With the professional artist Richard Dadd, the subject of an earlier exhibition at Watts Gallery in 2015, the case was rather different. Unlike the ‘idiot’ Pullen, Dadd was banged up in Bethlem Royal Hospital as a ‘criminal lunatic’ after murdering his father in 1843 in the belief that he was a demonic imposter. But as with Pullen, institutionalisation gave him the freedom and professional support to follow his artistic fancy: from a rather conventional Victorian watercolourist, Bedlam turned Dadd into a genius. His masterpiece ‘The Fairy Feller’s Master-Stroke’ (1855–64), now in the Tate, was painted for the hospital steward George Henry Haydon, while the resident physician Dr Charles Hood acquired more than 30 of his works.

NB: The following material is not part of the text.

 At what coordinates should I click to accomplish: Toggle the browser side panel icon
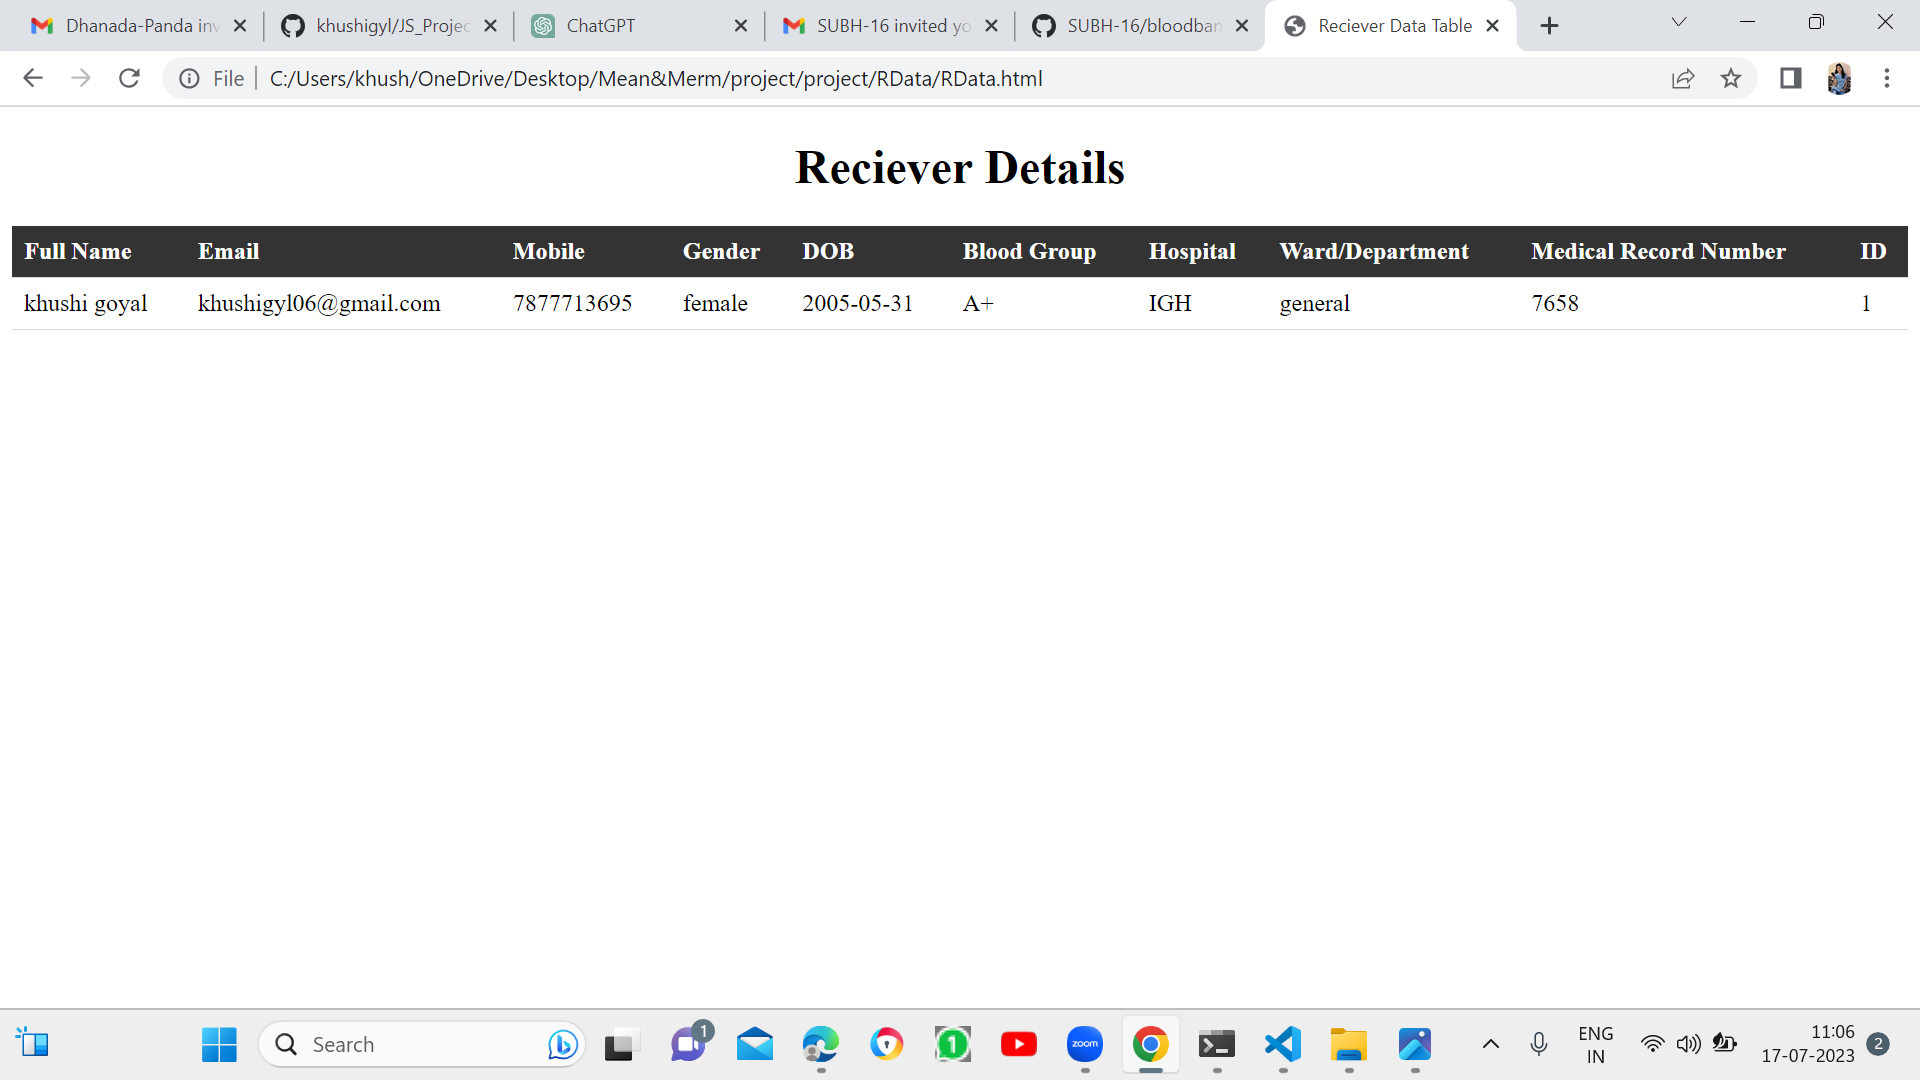coord(1790,78)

Elsewhere in Britain, other psychiatric pioneers were experimenting with art therapy. The reforming superintendent of the new Crichton Royal Hospital in Dumfries, Dr William Browne, was one of the first collectors of patients’ work. He encouraged his protégé William Bartholomew to take up engraving and in the 1840s commissioned him to make a series of pen and ink drawings, now in Edinburgh University Library, classifying his fellow patients by physiognomy: a portrait of a man with a Neanderthal frown is captioned ‘Imbecility’, while a vacant-looking woman in a paisley shawl is labelled ‘Mania of Vanity’. Meanwhile the growing respectability of spiritualism — Watts was himself a member of the Society for Psychical Research — sparked curiosity about the artistic promptings of the unconscious. During his exile on Jersey in the 1850s, Victor Hugo whiled away the lonely evenings by table-turning, producing inky abstractions and proto-Rorschach blots inspired by conversations with Aristophanes, Jesus Christ, Mohammed, Molière and Galileo (not necessarily in that order).

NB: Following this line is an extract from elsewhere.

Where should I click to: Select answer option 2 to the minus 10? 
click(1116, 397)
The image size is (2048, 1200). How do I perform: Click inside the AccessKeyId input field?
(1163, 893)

Spiritualism was a comfort in an age when sudden bereavement was still a part of life, and it produced some surprising women artists. One was the middle-class spinster Georgiana Houghton, whose extraordinary pre-psychedelic watercolours shown at the Courtauld Gallery in 2016 were painted under guidance from spirits (including Titian, Tintoretto and seven archangels) after the loss of a sister; another was the East Ender Madge Gill who, after losing a son to the 1918 flu epidemic and suffering a stillbirth, embarked on a series of whimsical mediumistic drawings now celebrated as classics of outsider art.

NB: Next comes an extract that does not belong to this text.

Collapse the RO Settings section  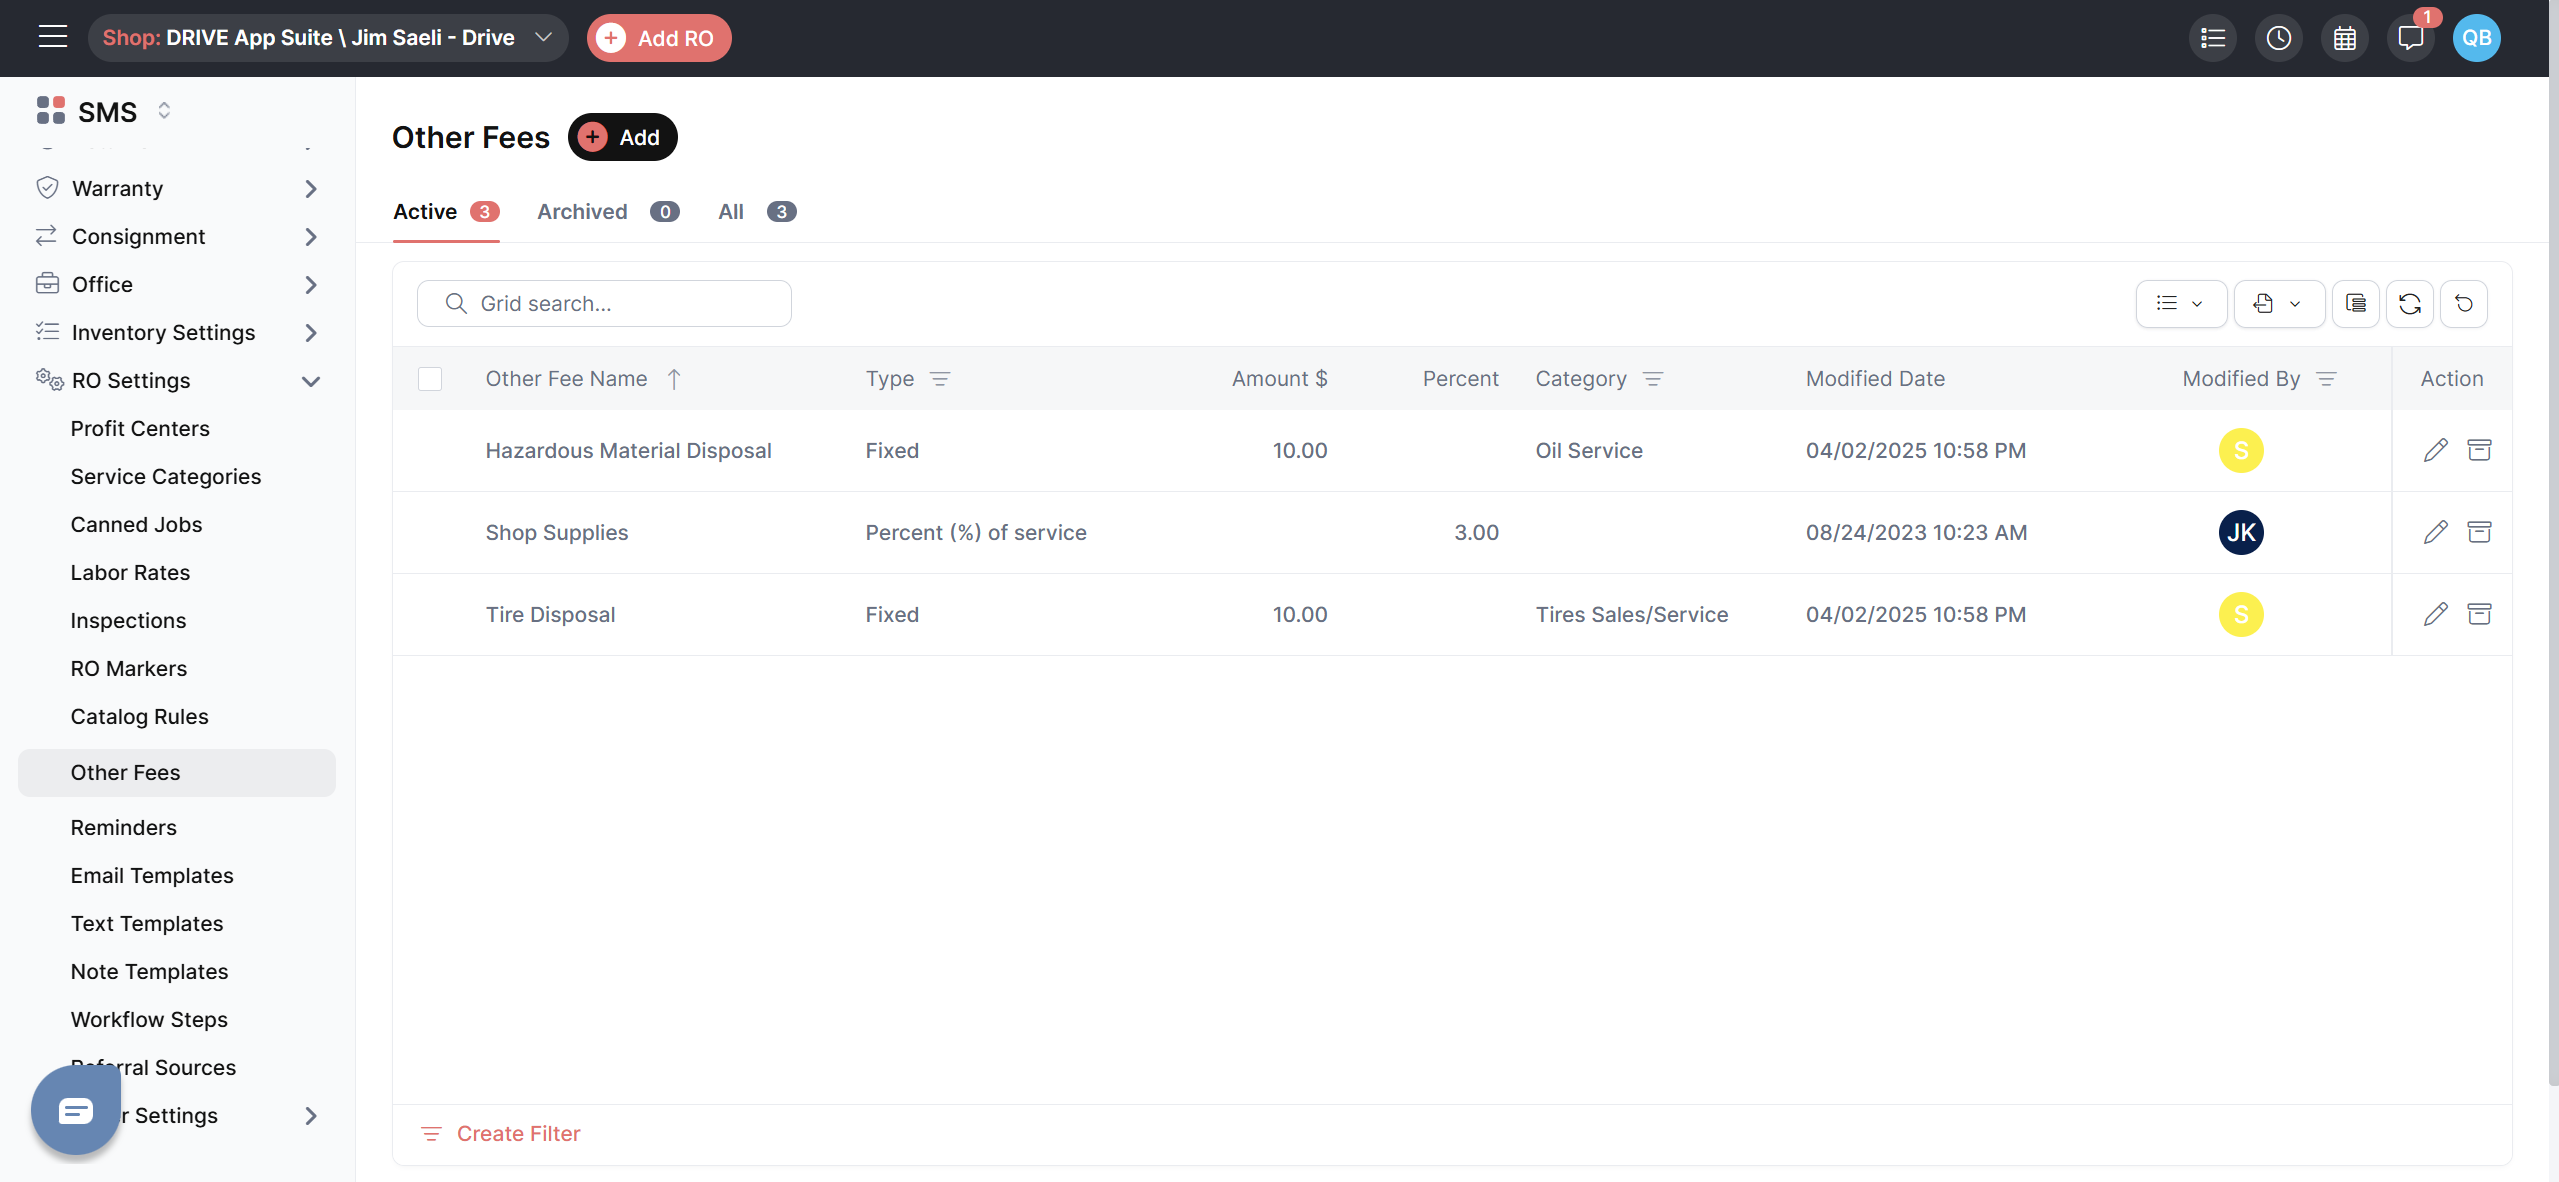(x=310, y=381)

By the 1920s, when the German psychiatrist Hans Prinzhorn published his influential book The Artistry of the Mentally Ill (1922), illustrated with examples from his 5,000-strong collection of works by inmates of German asylums, enlightened doctors had stopped regarding their patients’ work as a diagnostic tool and begun, like Prinzhorn, to value their ability to draw from ‘the depths of their interior life, their visions, their ideas, and the phantasmagoria of their secret intuitions’. It was the work of such pioneers that persuaded the surrealists that you didn’t have to be mad to make art, but it helped. Pullen’s winking ‘Moon’ (1900), with its open glass eye reflecting a view of Earlswood Asylum, is pure surrealism. Was he an idiot? ‘You decide,’ it winks.